WORK ITEM
In the data below, how many lines include the word "computer"? Give only the number.

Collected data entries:
=== Begin Enclosure ===
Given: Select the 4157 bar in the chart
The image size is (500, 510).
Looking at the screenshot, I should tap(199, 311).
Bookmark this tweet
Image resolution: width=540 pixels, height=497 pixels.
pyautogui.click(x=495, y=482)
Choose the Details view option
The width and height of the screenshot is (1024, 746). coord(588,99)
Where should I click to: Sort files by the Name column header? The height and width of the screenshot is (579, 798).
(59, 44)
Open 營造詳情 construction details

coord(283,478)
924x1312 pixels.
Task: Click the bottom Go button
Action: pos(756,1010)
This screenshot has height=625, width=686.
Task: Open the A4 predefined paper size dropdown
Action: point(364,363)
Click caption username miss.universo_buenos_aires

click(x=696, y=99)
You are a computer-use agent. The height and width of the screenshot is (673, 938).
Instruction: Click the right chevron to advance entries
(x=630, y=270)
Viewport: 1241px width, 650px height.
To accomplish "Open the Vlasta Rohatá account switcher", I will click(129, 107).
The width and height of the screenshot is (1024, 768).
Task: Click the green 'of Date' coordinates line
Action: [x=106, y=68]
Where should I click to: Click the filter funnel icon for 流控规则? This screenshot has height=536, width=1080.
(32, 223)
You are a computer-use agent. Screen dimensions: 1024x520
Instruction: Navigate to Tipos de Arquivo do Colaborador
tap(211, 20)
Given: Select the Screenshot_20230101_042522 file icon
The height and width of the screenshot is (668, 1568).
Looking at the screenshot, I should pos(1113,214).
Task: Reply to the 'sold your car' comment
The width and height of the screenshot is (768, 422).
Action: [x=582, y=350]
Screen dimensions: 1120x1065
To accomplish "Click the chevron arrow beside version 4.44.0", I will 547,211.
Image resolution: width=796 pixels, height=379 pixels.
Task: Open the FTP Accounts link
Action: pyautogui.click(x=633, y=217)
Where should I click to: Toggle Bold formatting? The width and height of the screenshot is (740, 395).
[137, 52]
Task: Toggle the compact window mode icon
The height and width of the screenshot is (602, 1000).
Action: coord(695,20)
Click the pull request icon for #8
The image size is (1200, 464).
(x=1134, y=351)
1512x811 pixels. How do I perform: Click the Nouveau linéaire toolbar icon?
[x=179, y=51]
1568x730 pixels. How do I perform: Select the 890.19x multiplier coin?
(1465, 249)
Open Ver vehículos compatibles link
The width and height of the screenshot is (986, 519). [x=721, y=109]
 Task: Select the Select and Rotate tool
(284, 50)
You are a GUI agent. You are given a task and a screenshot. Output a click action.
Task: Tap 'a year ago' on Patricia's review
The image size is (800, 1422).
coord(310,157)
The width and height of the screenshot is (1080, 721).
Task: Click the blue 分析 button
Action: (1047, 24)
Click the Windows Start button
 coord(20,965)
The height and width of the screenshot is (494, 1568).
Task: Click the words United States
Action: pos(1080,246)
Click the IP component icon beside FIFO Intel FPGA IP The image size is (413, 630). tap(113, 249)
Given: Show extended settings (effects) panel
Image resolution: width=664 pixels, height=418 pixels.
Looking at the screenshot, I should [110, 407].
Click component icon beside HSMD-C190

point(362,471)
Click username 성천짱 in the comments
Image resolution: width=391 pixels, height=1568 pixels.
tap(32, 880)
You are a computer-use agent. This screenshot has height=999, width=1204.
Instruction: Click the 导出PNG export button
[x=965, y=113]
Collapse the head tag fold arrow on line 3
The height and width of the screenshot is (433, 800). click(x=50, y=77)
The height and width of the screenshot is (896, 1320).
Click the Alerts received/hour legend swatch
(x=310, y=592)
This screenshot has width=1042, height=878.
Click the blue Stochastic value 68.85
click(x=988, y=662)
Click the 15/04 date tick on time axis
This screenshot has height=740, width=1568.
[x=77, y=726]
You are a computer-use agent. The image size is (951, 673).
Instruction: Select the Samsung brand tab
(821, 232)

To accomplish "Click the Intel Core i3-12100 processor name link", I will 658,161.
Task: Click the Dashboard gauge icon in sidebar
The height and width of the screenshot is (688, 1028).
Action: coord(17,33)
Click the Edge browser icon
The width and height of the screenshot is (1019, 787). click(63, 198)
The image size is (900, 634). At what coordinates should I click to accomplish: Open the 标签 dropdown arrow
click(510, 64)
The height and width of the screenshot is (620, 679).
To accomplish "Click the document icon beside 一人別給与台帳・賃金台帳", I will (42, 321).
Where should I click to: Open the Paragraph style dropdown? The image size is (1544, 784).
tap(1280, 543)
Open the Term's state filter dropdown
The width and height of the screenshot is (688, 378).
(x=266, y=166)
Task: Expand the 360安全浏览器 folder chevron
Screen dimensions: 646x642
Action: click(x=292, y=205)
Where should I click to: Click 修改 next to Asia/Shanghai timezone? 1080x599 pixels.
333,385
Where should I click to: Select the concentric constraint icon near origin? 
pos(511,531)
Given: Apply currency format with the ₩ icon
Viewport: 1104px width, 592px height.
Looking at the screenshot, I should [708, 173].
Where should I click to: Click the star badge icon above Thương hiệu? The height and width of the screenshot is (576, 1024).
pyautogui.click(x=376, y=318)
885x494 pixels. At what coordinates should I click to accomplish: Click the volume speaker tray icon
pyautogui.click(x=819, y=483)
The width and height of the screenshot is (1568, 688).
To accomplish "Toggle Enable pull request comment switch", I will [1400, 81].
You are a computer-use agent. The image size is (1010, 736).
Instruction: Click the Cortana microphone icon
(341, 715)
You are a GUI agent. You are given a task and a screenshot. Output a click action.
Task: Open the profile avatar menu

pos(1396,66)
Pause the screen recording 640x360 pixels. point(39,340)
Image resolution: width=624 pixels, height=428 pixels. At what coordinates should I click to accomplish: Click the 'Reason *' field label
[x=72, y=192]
=== End Enclosure ===
OUTPUT OF THE EXERCISE
5